_Textauszug_:
######

Zurück im Rheinland, ist der erfolgreiche Sportmanager heute einer der Antreiber der Rhein-Ruhr-Olympia-­Initiative 2032 und Mitbegründer einer neuen Medienagentur. „Ich habe mich darauf fokussiert, welche Themen es für die Zukunft gibt und bin wieder neugierig auf neue Aufgaben.“

„Durch die Stiftung bin ich mit Guido verbunden“

Gleichzeitig ist er ehrenamtlicher Vorstands­vorsitzender der Westerwelle Foundation. Mit der Stiftung wollte der Politiker nach dem Ausscheiden aus dem Amt des Außenministers seine Kontakte und seine Erfahrungen nutzen, um jungen Menschen eine Chance zu geben, ihren eigenen Traum von der Selbständigkeit zu verwirklichen. „Mit dem Westerwelle Young Founders Programme fördern wir jährlich 50 junge Gründerinnen und Gründer aus Schwellen- und Entwicklungsländern, die schon erste Erfolge verbuchen konnten und nun bereit für den nächsten Schritt sind“, sagt Michael Mronz. Dazu gehört zum Beispiel eine junge Irakerin, die handgemachte Seifen herstellt und mittlerweile sechzig, ausschließlich weibliche Angestellte hat. „Sie will den Frauen, die ihre Männer im Krieg verloren haben, eine Existenzgrund­lage geben und das Frauenbild im Land positiv verändern.“

„Die Westerwelle Foundation gibt mir die Möglichkeit, tagtäglich nach vorne gerichtet mit Guido in Verbindung zu sein.“

Gleichzeitig entsteht nach Tunis das zweite Westerwelle Start-up-Haus in Kigali, Ruanda. Dort können junge Gründerinnen und Gründer arbeiten, sich vernetzen, an Workshops zum Finanzmanagement oder Marketing teilnehmen und in allen anderen Fragen Experten konsultieren.

######

_Fragen zum Text_:
1. Beantworte mit Hilfe des Textauszugs diese Fragen:
(a) Welches Amt hat Michael Mronz bei der Westerwelle Foundation?
(b) Wie viele junge Gründerinnen und Gründer fördert das Westerwelle Young Founders Programme jedes Jahr?
(c) In welcher Stadt entsteht das zweite Westerwelle Start-up-Haus?
2. Schreib aus dem Textauszug den Abschnitt ab, der mit „Gleichzeitig entsteht nach“ anfängt und bis „Fragen Experten konsultieren.“ weitergeht.

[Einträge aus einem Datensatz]

######

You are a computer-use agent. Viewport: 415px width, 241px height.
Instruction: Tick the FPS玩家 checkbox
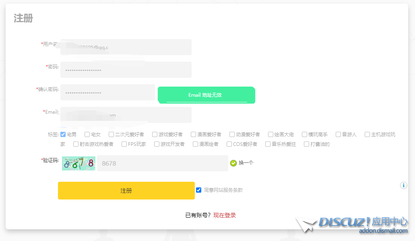(x=124, y=144)
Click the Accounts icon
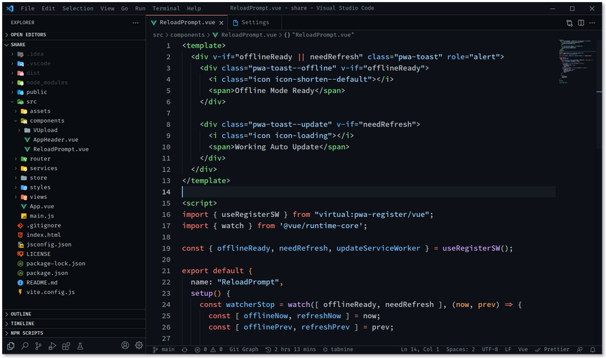Screen dimensions: 606x358 click(125, 346)
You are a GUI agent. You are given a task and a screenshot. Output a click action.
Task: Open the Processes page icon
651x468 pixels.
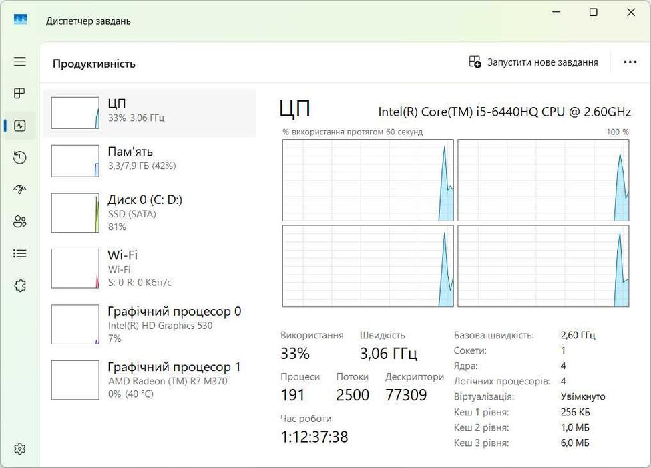(20, 93)
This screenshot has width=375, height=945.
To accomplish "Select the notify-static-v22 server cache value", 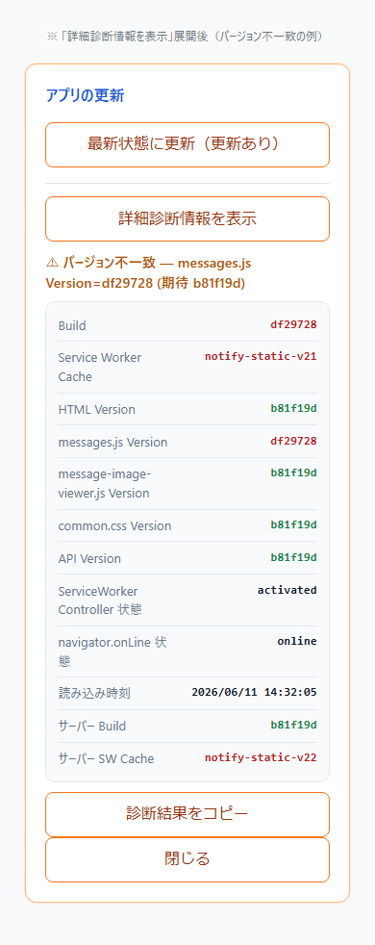I will point(261,757).
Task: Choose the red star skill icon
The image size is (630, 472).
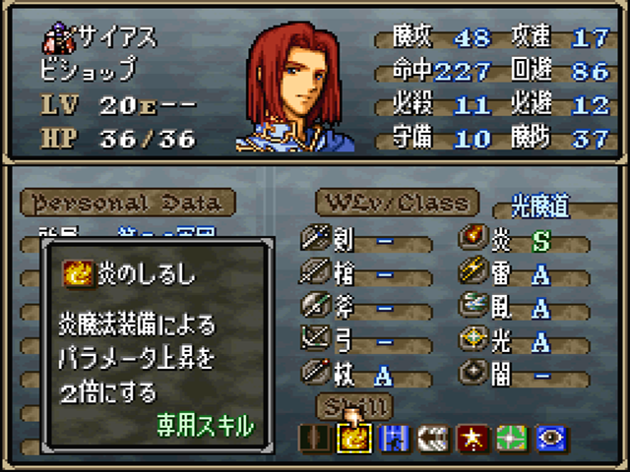Action: [x=473, y=439]
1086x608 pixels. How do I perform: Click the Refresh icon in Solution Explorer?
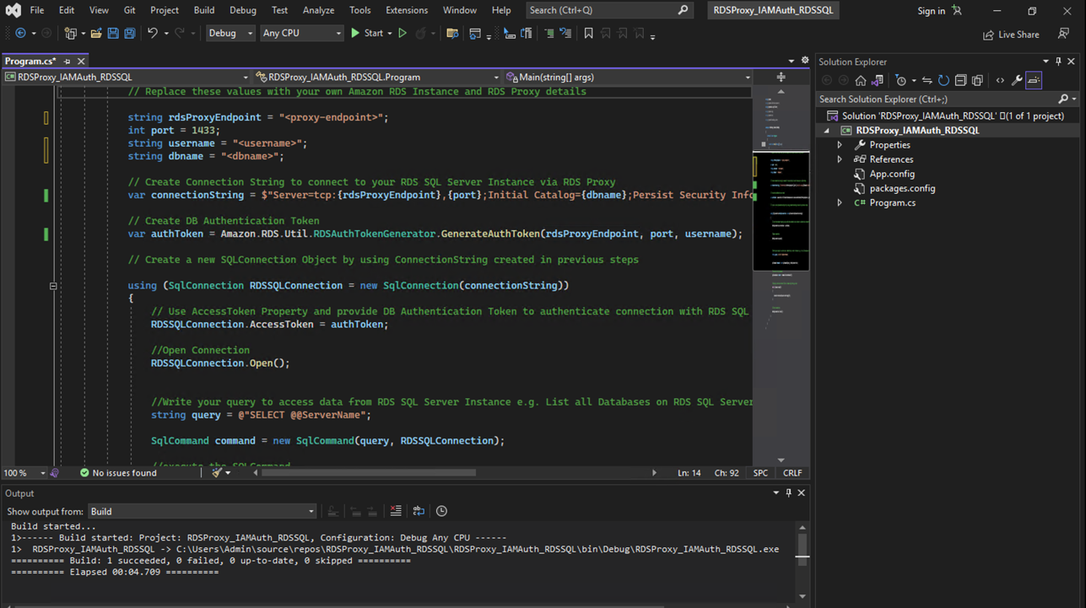click(x=943, y=81)
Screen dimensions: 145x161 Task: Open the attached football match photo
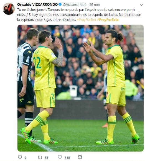80,88

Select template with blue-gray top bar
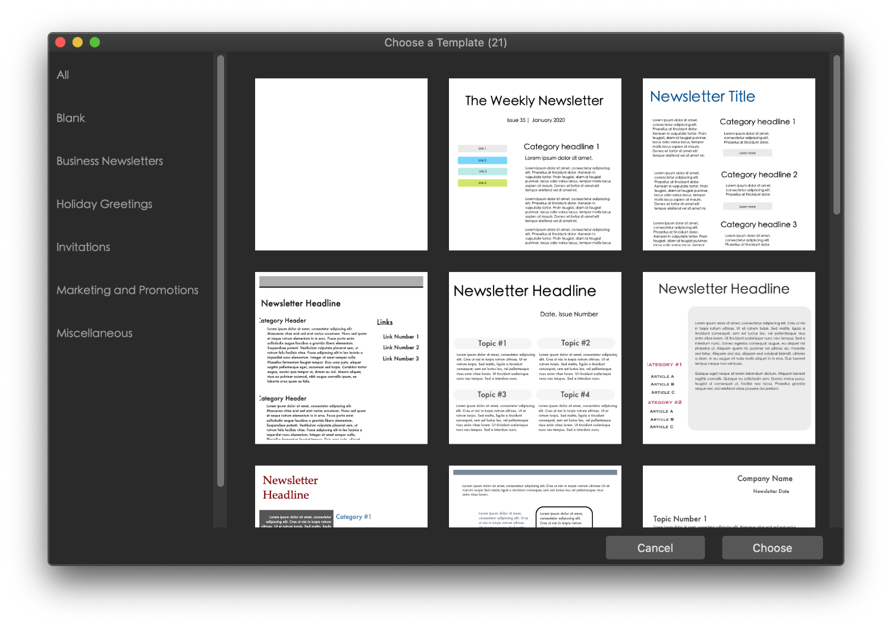[535, 497]
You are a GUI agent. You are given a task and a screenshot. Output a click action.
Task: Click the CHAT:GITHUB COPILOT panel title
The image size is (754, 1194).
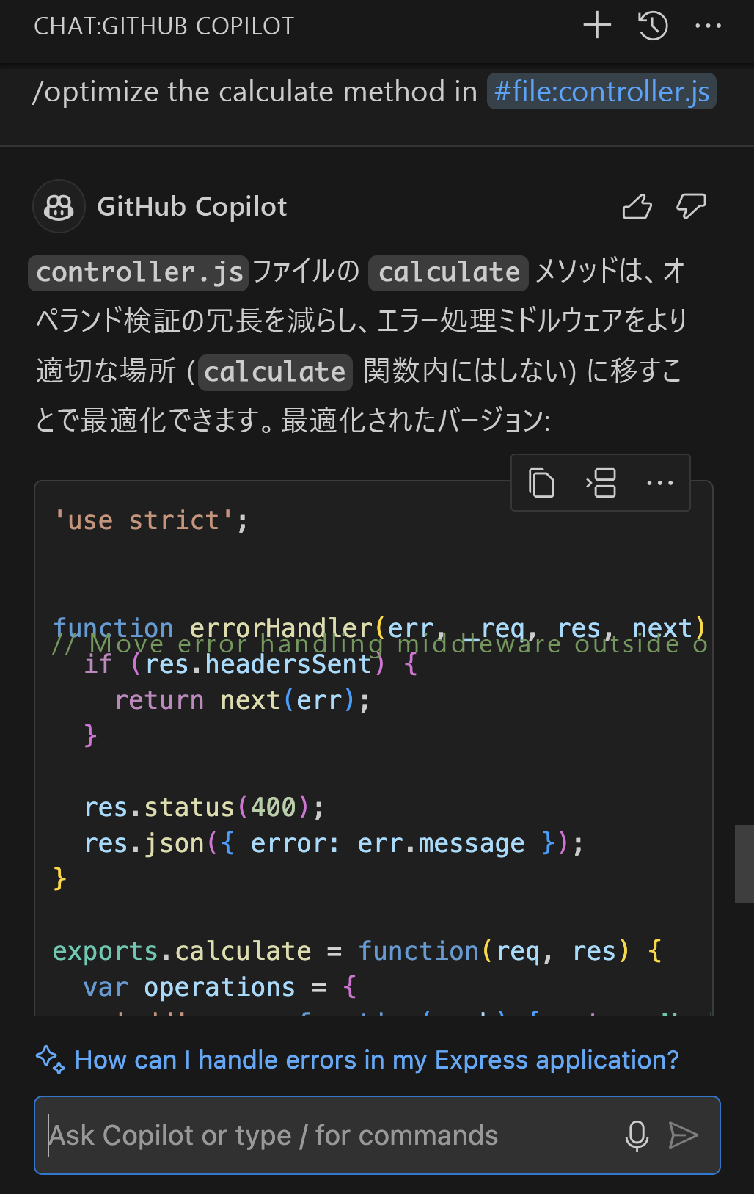tap(164, 26)
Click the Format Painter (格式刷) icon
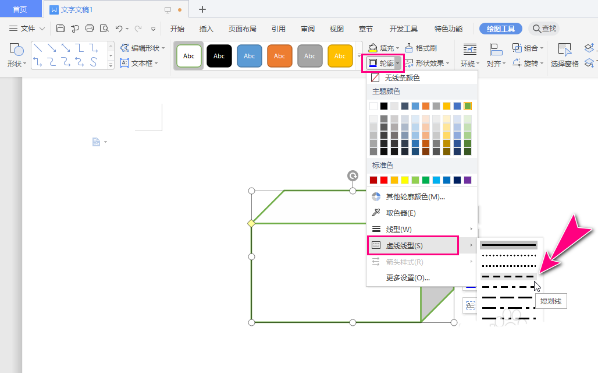Image resolution: width=598 pixels, height=373 pixels. point(410,48)
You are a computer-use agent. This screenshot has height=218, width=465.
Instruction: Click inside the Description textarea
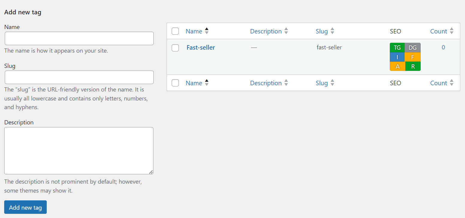78,150
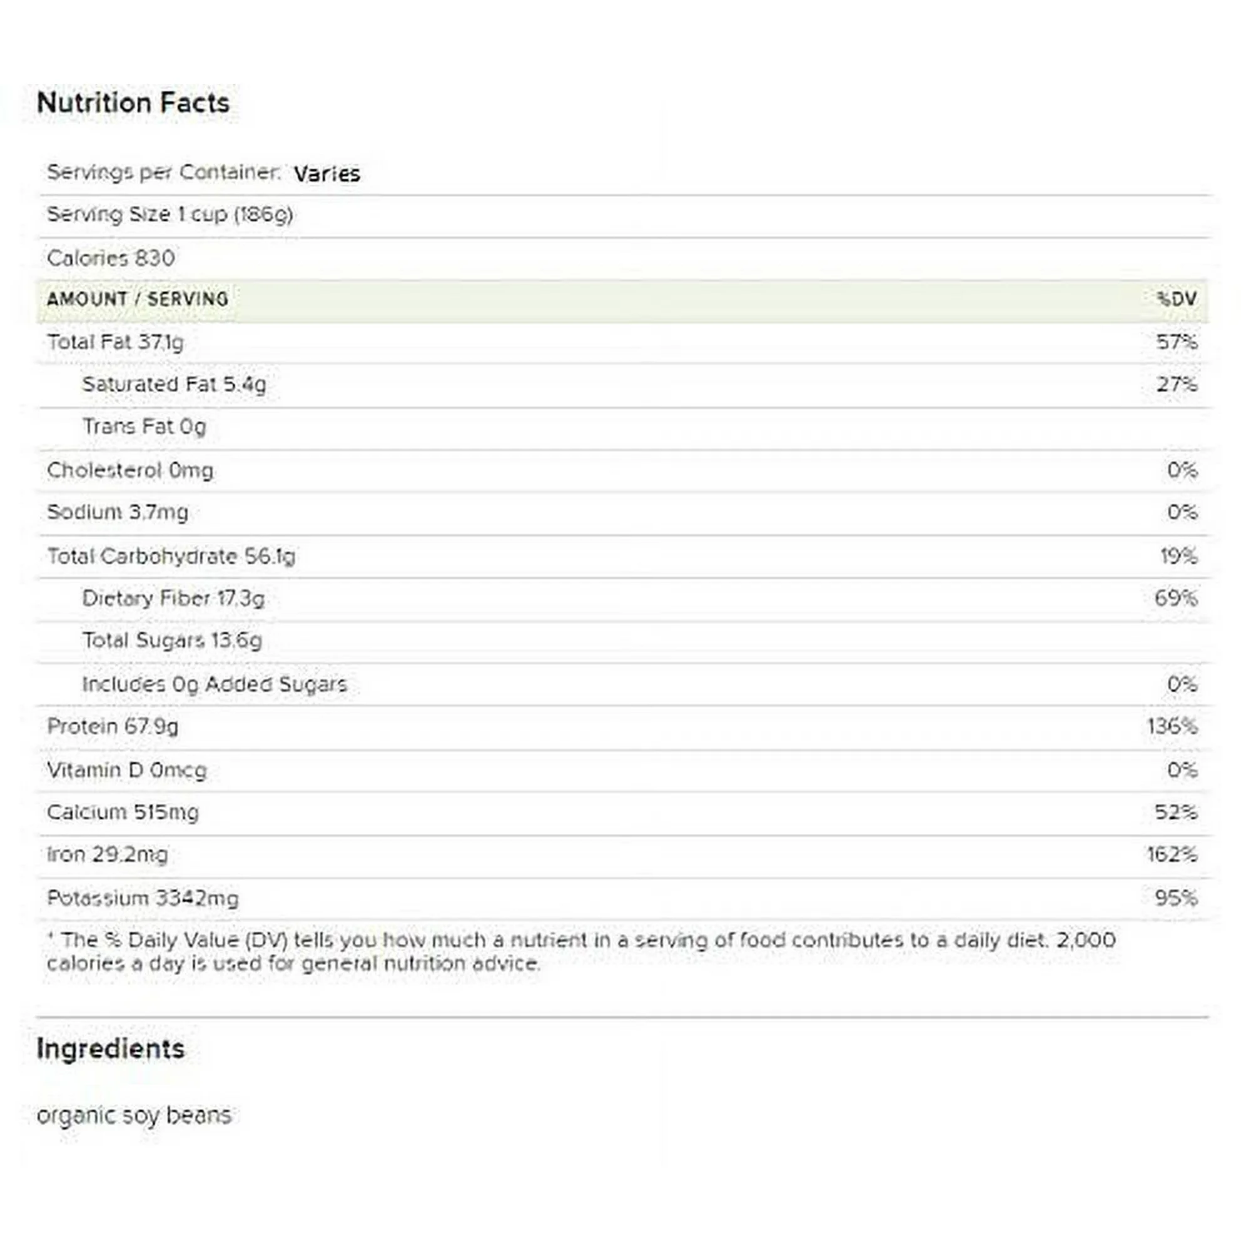
Task: Click the Calcium 515mg row
Action: click(122, 812)
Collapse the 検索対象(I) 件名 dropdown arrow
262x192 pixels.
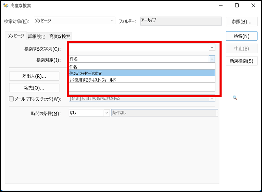click(212, 59)
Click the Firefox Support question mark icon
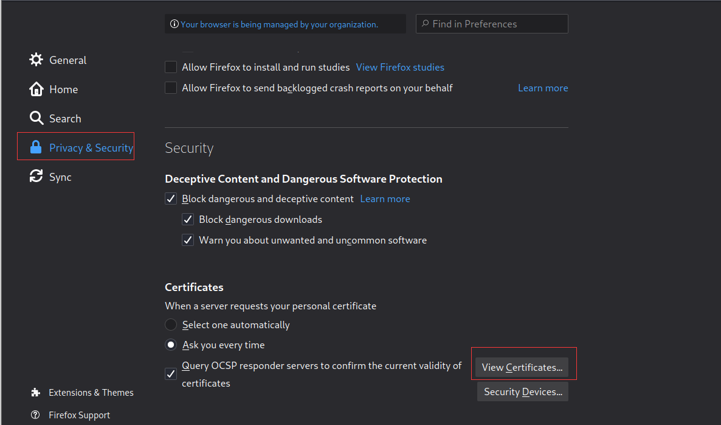Viewport: 721px width, 425px height. click(36, 415)
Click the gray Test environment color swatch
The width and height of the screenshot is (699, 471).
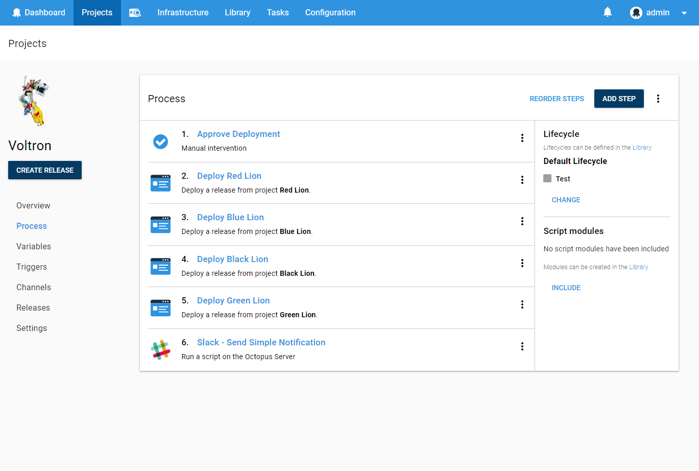coord(548,178)
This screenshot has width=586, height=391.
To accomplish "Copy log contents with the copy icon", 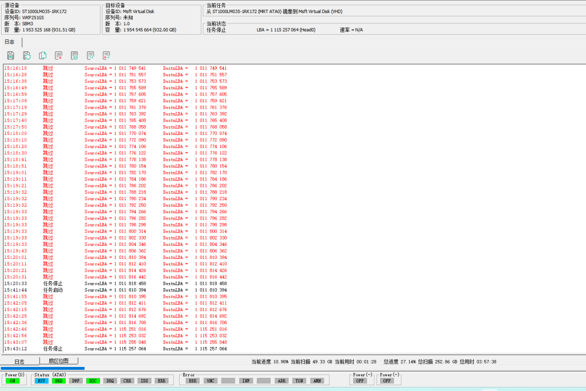I will tap(42, 55).
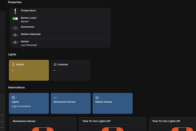Adjust orange control in Illuminance Sensor card
Screen dimensions: 196x131
[43, 129]
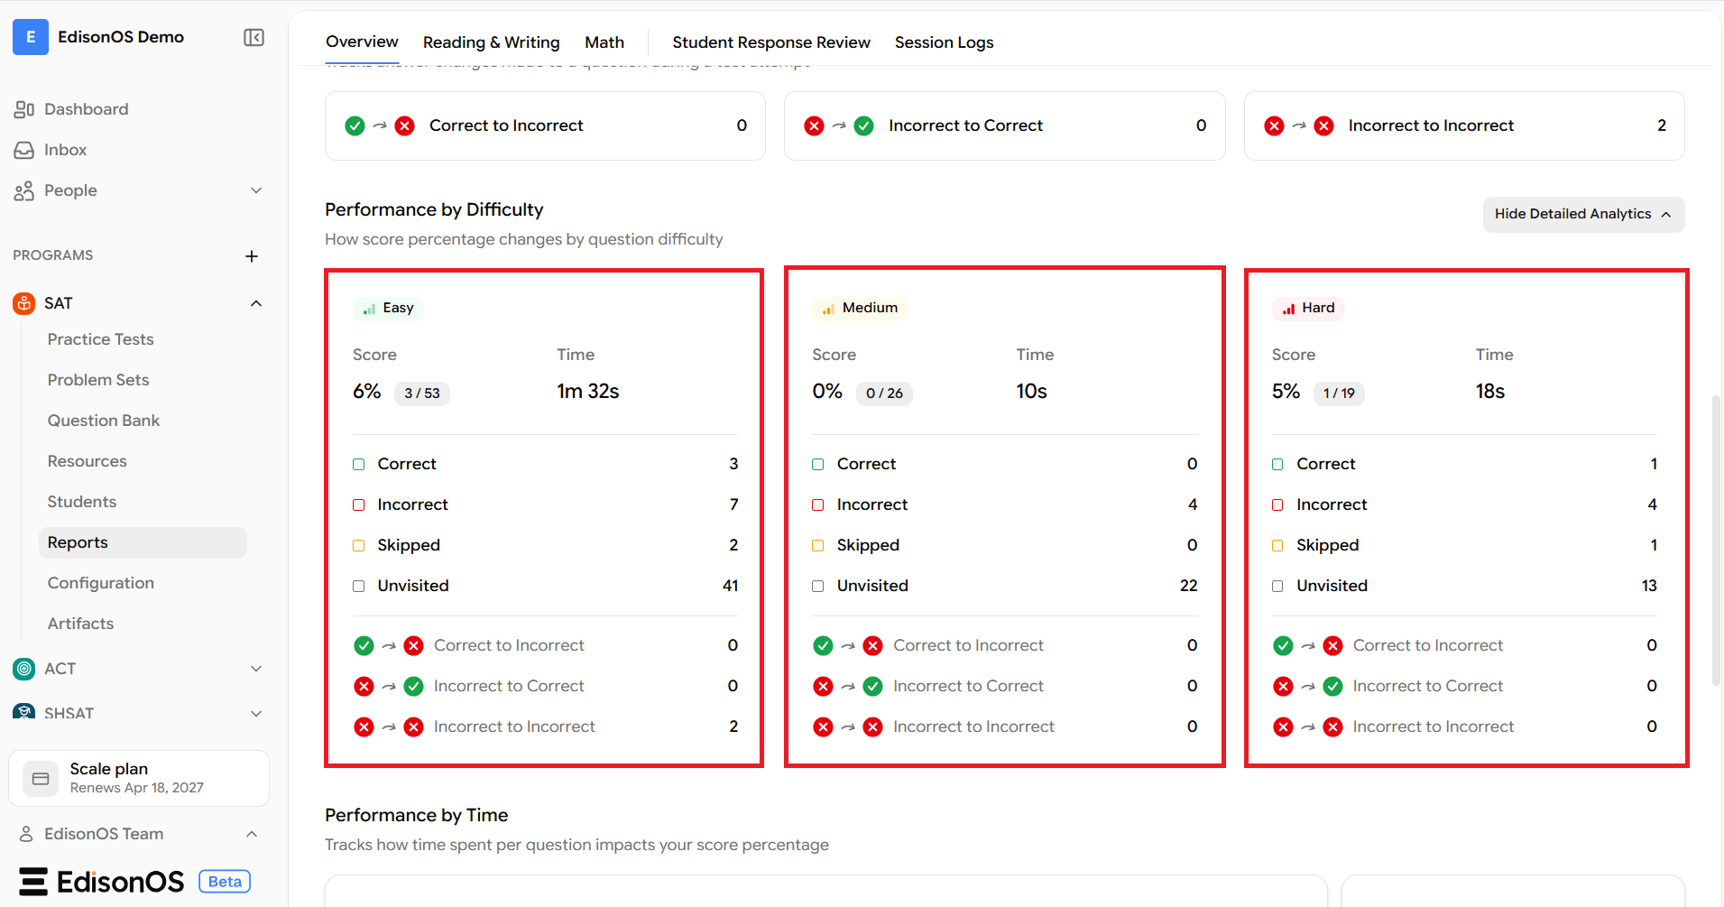Click the People group icon

(x=24, y=190)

######

_Antworten im Einzelnen_:
1.
(a) Er ist ehrenamtlicher Vorstandsvorsitzender.
(b) 50 junge Gründerinnen und Gründer.
(c) In Kigali, Ruanda.

2.
Gleichzeitig entsteht nach Tunis das zweite Westerwelle Start-up-Haus in Kigali, Ruanda. Dort können junge Gründerinnen und Gründer arbeiten, sich vernetzen, an Workshops zum Finanzmanagement oder Marketing teilnehmen und in allen anderen Fragen Experten konsultieren.